European Case Law Identifier: ECLI:AT:OGH0002:2020:0130OS00003.20W.0226.000
Spruch:
Die Nichtigkeitsbeschwerde wird zurückgewiesen.
Zur Entscheidung über die Berufung werden die Akten dem Oberlandesgericht Innsbruck zugeleitet.
Gründe:
Mit dem angefochtenen Urteil wurde Asim M***** jeweils eines Vergehens der Verletzung der sexuellen Selbstbestimmung nach § 205a Abs 1 StGB (I), des Diebstahls nach § 127 StGB (II) und des schweren gewerbsmäßigen Betrugs nach §§ 146, 147 Abs 2, 148 erster Fall StGB (III) schuldig erkannt.
Danach hat er – soweit im Verfahren über die Nichtigkeitsbeschwerde von Bedeutung (I) – am 27. Juni 2019 in I***** mit Ulrike H***** gegen deren Willen den Beischlaf vorgenommen, indem er trotz ihrer Äußerung, den für sie schmerzhaften Geschlechtsverkehr nicht länger zu wünschen, weiter mit dem Penis in ihre Scheide eindrang (US 8).
Rechtliche Beurteilung
Dagegen wendet sich die auf § 281 Abs 1 Z 5 und 9 lit a StPO gestützte, einen (anklagekonformen) Schuldspruch wegen des Verbrechens der Vergewaltigung nach § 201 Abs 1 StGB anstrebende Nichtigkeitsbeschwerde der Staatsanwaltschaft.
Unvollständig im Sinn der Z 5 zweiter Fall des § 281 Abs 1 StPO ist ein Urteil dann, wenn das Gericht bei der für die Feststellung entscheidender Tatsachen angestellten Beweiswürdigung erhebliche, in der Hauptverhandlung vorgekommene (§ 258 Abs 1 StPO) Verfahrensergebnisse unberücksichtigt lässt. Die fehlende Erörterung dieser Verfahrensergebnisse macht die in Hinsicht auf entscheidende Tatsachen getroffenen Feststellungen aus formalen Gründen mangelhaft. Ein Eingriff in die Bewertung vom Erstgericht berücksichtigter Verfahrensergebnisse – mit anderen Worten in die Würdigung des herangezogenen Beweismaterials (des Bezugspunkts der Beweiswürdigung) – findet dabei nicht statt. Dem Rechtsmittelgericht obliegt also nur die Kontrolle, ob alles aus seiner Sicht Erwägenswerte erwogen wurde, nicht aber des Inhalts dieser Erwägungen (RIS-Justiz RS0118316; Ratz , WK-StPO § 281 Rz 421).
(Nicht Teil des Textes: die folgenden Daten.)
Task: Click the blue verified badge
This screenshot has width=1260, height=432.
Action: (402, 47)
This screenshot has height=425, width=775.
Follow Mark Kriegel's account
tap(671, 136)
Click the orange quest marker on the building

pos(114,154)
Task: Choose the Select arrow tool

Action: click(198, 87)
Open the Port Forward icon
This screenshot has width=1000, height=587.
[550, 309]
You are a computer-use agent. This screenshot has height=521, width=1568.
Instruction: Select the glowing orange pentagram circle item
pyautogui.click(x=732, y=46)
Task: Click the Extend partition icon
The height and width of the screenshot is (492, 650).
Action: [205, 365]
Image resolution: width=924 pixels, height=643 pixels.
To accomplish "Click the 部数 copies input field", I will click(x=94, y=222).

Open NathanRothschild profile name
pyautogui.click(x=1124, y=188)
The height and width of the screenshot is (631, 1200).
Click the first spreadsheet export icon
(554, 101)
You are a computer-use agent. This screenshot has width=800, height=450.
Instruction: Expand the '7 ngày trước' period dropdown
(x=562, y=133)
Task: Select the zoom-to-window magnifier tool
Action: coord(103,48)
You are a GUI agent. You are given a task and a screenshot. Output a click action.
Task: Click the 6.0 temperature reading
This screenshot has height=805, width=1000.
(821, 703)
Entgegen der Mängelrüge hat das Schöffengericht die Angaben der tatbetroffenen Zeugin (ON 2 S 16, ON 27 S 21 f und 28 bis 30, jeweils iVm ON 42 S 21) keineswegs im dargestellten Sinn übergangen (Z 5 zweiter Fall). Gerade darauf stützte es vielmehr jene Feststellungen, auf deren Basis die Tatrichter eine nach § 201 Abs 1 StGB tatbildliche Nötigung – sowie darauf bezogenen Vorsatz – des Angeklagten verneinten (US 9 und 13 f).
Inhaltlich beschränkt sich die Rüge darauf, aus der angesprochenen Zeugenaussage jenen des Schöffengerichts entgegengesetzte Schlüsse zu ziehen. Damit bekämpft sie bloß dessen Beweiswürdigung (§ 258 Abs 2 StPO) nach Art einer – im kollegialgerichtlichen Verfahren nicht vorgesehenen (§ 283 Abs 1 StPO) – Berufung wegen des Ausspruchs über die Schuld.
Die – nicht erfolgreich mit Mängelrüge (Z 5) bekämpften – Negativfeststellungen zu Tatbestandselementen des § 201 Abs 1 StGB (US 9) stehen dem angestrebten Schuldspruch jedenfalls entgegen. Damit geht die Behauptung diesbezüglicher Feststellungsmängel (nominell Z 9 lit a, inhaltlich Z 10) von vornherein ins Leere.
Die Nichtigkeitsbeschwerde war daher – in Übereinstimmung mit der Stellungnahme der Generalprokuratur – schon bei der nichtöffentlichen Beratung sofort zurückzuweisen (§ 285d Abs 1 StPO).
Daraus folgt die Zuständigkeit des Oberlandesgerichts zur Erledigung der Berufung (§ 285i StPO).